Prostate cancer is the most common cancer of the male reproductive system and the fifth leading cause of death among male cancer patients worldwide [1], [2]. Moreover, the incidence of prostate cancer in China is also increasing year by year, which seriously affects the health and quality of life of elderly men in China [3], [4]. At present, the most common method for treating prostate cancer in the world is endocrine therapy. Studies have found that androgen and androgen receptor (AR) play a key role in the occurrence and development of prostate cancer [5], [6]. AR is responsible for regulating the expression of various genes and promoting the proliferation of cancer cells [7], [8], [9]. Overexpression and mutation of AR can also lead to drug resistance issues in prostate cancer treatment [10], [11]. In clinical, AR antagonists are used to affect the effects of testosterone and dihydrotestosterone on the receptor activation, thereby inhibit the proliferation of prostate cancer cell and promote apoptosis [12], [13]. However, the vast majority of such drugs developed resistance during treatment, eventually leading to metastatic castration-resistant prostate cancer (mCRPC) and incurable problems [14], [15]. Till today, the research on overcoming the problem of prostate cancer drug resistance continues to be important [16].

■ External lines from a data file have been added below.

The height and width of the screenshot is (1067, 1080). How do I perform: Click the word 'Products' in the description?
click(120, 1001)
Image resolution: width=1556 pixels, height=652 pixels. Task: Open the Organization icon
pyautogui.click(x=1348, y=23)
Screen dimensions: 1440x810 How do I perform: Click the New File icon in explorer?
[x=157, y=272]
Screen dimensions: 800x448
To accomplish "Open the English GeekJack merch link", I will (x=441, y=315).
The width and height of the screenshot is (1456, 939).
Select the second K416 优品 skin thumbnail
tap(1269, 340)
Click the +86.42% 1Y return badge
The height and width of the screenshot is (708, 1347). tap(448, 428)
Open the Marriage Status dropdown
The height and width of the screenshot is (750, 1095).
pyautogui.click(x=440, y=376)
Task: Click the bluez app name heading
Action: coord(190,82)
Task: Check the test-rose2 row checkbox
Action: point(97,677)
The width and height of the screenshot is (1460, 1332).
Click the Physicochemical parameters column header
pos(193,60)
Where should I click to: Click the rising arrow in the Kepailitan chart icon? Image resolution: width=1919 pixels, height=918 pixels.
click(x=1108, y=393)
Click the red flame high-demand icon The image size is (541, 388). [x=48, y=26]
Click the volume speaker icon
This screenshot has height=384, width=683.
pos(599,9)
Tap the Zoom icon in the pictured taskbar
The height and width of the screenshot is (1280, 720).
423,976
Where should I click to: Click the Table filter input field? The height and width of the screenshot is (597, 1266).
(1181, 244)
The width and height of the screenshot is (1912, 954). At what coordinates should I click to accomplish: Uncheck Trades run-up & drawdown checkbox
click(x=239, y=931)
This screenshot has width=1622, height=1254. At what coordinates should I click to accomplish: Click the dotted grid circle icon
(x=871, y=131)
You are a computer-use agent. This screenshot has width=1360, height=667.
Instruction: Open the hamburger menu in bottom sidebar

PROTACs are targeted protein degradation technologies that use small molecule compounds to regulate protein levels [17], [18], [19]. The working principle of PROTACs is to recruit a specific E3 ligase to be close to a specific target protein, so that the target protein will be polyubiquitized, and then be recognized by the proteasome and degraded into short peptides and amino acids (Fig. 1a) [20]. At present, breakthroughs have been made in drug development based on AR PROTAC [21], and about five AR-targeting PROTAC molecules are already in clinical trials (Table 1), among which, ARV-110 is currently in phase II clinical trials with the fastest progress (NCT03888612) [22], [23]. With the advantages of wide range of action, high activity, and good selectivity, it is expected that more PROTAC molecules will not only be used as a tool for basic biology research, but also enter into the clinic in the future to bring benefits to human health.

Hydrophobic tag-based protein degradations (HyT-PDs) are another promising strategy for targeted protein degradation, akin to the PROTACs approach (Fig. 1b). HyT-PDs comprise a ligand for the protein of interest (POI), a middle linker and a highly hydrophobic group, such as adamantane and diphenylmethyl. The ligand fragment attached to the hydrophobic tag binds specifically to POI. The exposed hydrophobic group of the ligand then binds to the hydrophobic site of the protein, causing misfolding of the protein. This misfolded protein will be subsequently degraded by the ubiquitin–proteasome pathway in vivo, with the assistance of chaperone [24], [25], [26], [27].

In this paper, we used AR non-steroidal antagonist analog RU59063 [28] as AR protein ligand, adamantane and diphenylmethane as the hydrophobic tag ligands respectively, and introduced some rigid backbones such as aromatic ring, piperidine, piperazine, alkynyl and pyridine into the intermediate linker to design the AR degraders. A total of 48 new bifunctional chimeric molecules were synthesized, and the preliminary activity evaluation and structure–activity relationship analysis of these compounds were carried out in AR high-expressing LNCaP cells.